Ce sur quoi je voudrais pour finir attirer l’attention, c’est qu’on découvre dans ces récits mythiques un autre Japon. Ces expressions « spontanées » contrastent avec l’esthétique dite « traditionnelle » du Japon. D’ailleurs le Kojiki dit que le premier poème est lu par Suanoo, frère d’Amaterasu, quand il s’est marié avec une de ses sœurs qu’il a sauvées, en tuant un grand serpent python qui venait les dévorer. C’est donc un poème de joie, d’amour. Le point de départ de la littérature japonaise est là.

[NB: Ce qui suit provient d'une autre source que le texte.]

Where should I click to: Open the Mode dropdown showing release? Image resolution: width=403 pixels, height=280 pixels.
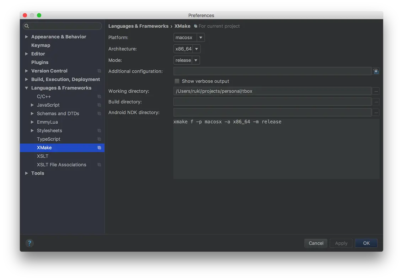click(x=187, y=60)
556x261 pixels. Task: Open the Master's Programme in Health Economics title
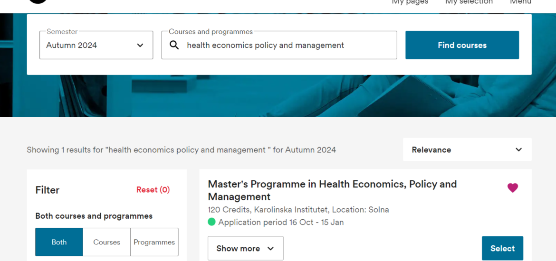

Si on me le permettait, je voudrais dire qu’on y trouve un esprit libre et fécond, à une époque où les contraintes sociales étaient moins fortes. Il est très important que les Japonais aient su créer à l’aube de leur histoire ce monde mythique. Ce qui y compte, ce ne sont évidemment pas telle ou telle figure, mais la source d’énergie et de vie d’où émerge spontanément l’élévation de l’esprit. Et dès l’origine, ce mouvement libre a toujours su finalement, lorsque nécessaire, faire évoluer la société japonaise, sa culture et son art.
Notes
[1] Exposition au Centre Georges Pompidou en partenariat avec la Fondation du Japon et avec le concours du quotidien Asani, du 11 décembre 1986 au 2 mars 19867. Catalogue Japon des avant-garde 1910-1970, sous la direction de Françoise Bonnefoy, Centre Georges Pompidou, Paris, 1986, 543pages.
[2] Ibid., p.68.
[3] Ibid., p.85.
[4] Ibid., p.108.
[5] À ce sujet, Shuji Takashina souligne le caractère lyrique de l’avant-garde japonaise à propos de Harue Koga et Yasunari Kawabata qui se ressemblent selon lui. Harue Koga est célèbre surtout pour ce tableau intitulé la Mer (1929, p.113 dans le catalogue). La composition du tableau incluant des machines modernes et une femme en maillot de bain, a fortement frappé l’attention du public. Takashina le dit : « Pour nous, ce qui fait l’attrait de ces tableaux, c’est essentiellement ce lyrisme limpide et un peu singulier, qu’on retrouve aussi dans les œuvres de Kawabata, et qui est peut-être une des " constantes " de la sensibilité japonaise ». (Shuji Takashina, « Introduction » in Japon des avant-gardes 1910-1970, p.27. Takashina dit que « ce lyrisme limpide et un peu singulier » coule dans les veines des modernistes japonais. Je découvre donc que nos points de vue ne sont pas très éloignés, encore que ce soit dans les traditions bouddhiques que Takashina cherche la source de ce lyrisme, tandis que je considère qu’il provient de sources plus anciennes. A vrai dire, sur le plan culturel, le bouddhisme et le shintô se mélange tellement et ont tellement évolué ensemble qu’il n’est pas facile de distinguer les éléments bouddhiques des shintoïstes, mais je crois que le lyrisme archétypique vient du shintô.
[6] Tarô Okamoto, « Bankokuhaku ni kaketa mono », Nihon Bankokuhaku kenchiku, zōkeï, Kanbunsha, 1971. Cité par Hidenori Sasaki, Influence de Marcea Eliade sur Tarô Okamoto. The Japanese Society for Aesthetics Aesthetics, No.18 (2014) : p. 38-52.